Eccoci.

A secret integer $t$ is selected at random within the range $1\le t\le n$.

The goal is to guess the value of $t$ by making repeated guesses, via integer $g$. After a guess is made, there are three possible outcomes, in which it will be revealed that either $g<t$, $g=t$, or $g>t$. Then the process can repeat as necessary.

Normally, the number of guesses required on average can be minimized with a binary search: Given a lower bound $L$ and upper bound $H$ (initialized to $L=1$ and $H=n$), let $g=\lfloor (L+H)/2\rfloor$ where $\lfloor \cdot \rfloor$ is the integer floor function. If $g=t$, the process ends. Otherwise, if $g<t$, set $L=g+1$, but if $g>t$ instead, set $H=g-1$. After setting the new bounds, the search process repeats, and ultimately ends once $t$ is found. Even if $t$ can be deduced without searching, assume that a search will be required anyway to confirm the value.

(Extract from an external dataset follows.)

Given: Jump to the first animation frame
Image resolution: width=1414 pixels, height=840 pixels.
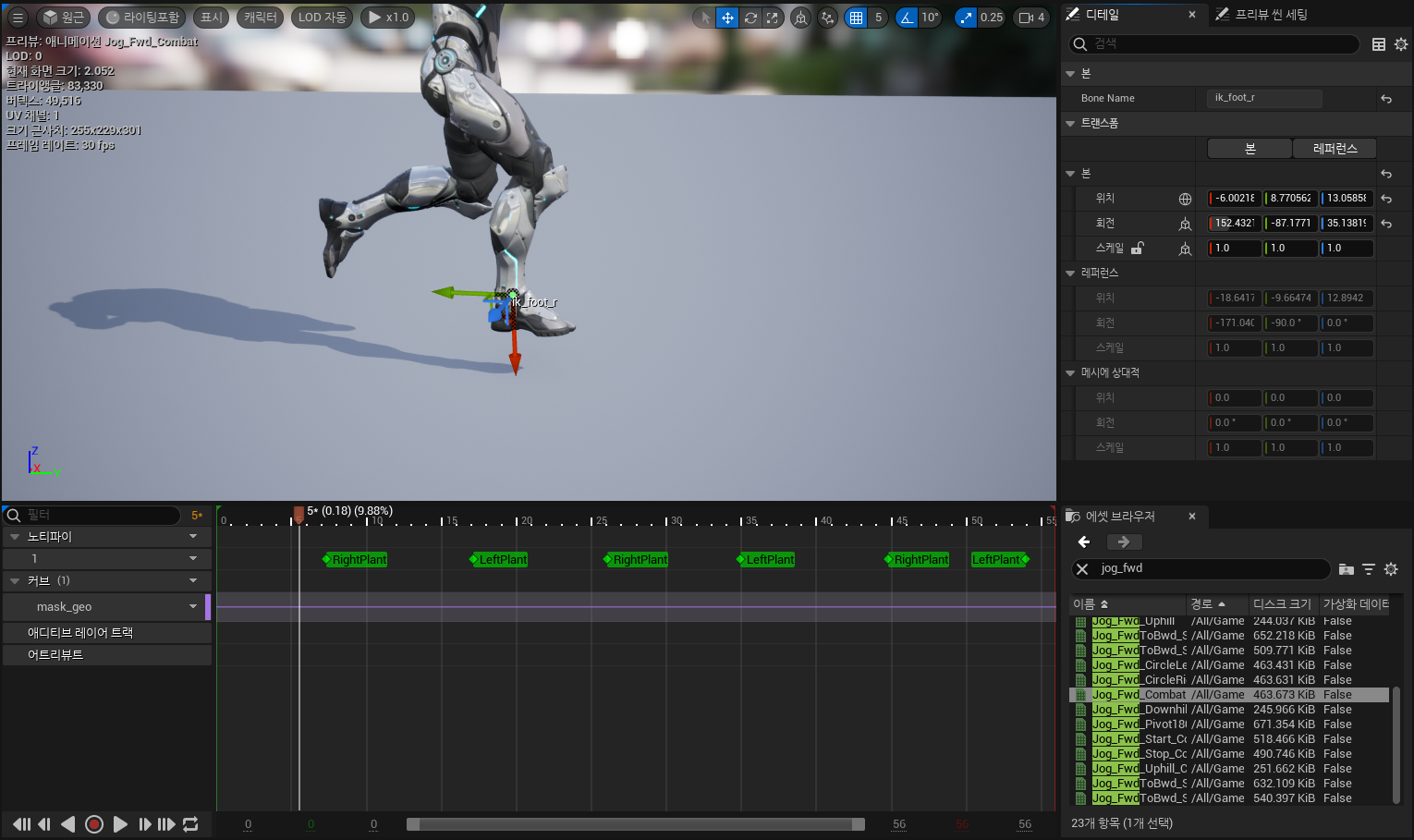Looking at the screenshot, I should [x=20, y=824].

Your friend Bob believes that the standard binary search is not that much better than his randomized variant: Instead of setting $g=\lfloor (L+H)/2\rfloor$, simply let $g$ be a random integer between $L$ and $H$, inclusive. The rest of the algorithm is the same as the standard binary search. This new search routine will be referred to as a random binary search.

Given that $1\le t\le n$ for random $t$, let $B(n)$ be the expected number of guesses needed to find $t$ using the standard binary search, and let $R(n)$ be the expected number of guesses needed to find $t$ using the random binary search. For example, $B(6)=2.33333333$ and $R(6)=2.71666667$ when rounded to $8$ decimal places.

Find $R({10}^{10})-B({10}^{10})$ rounded to $8$ decimal places.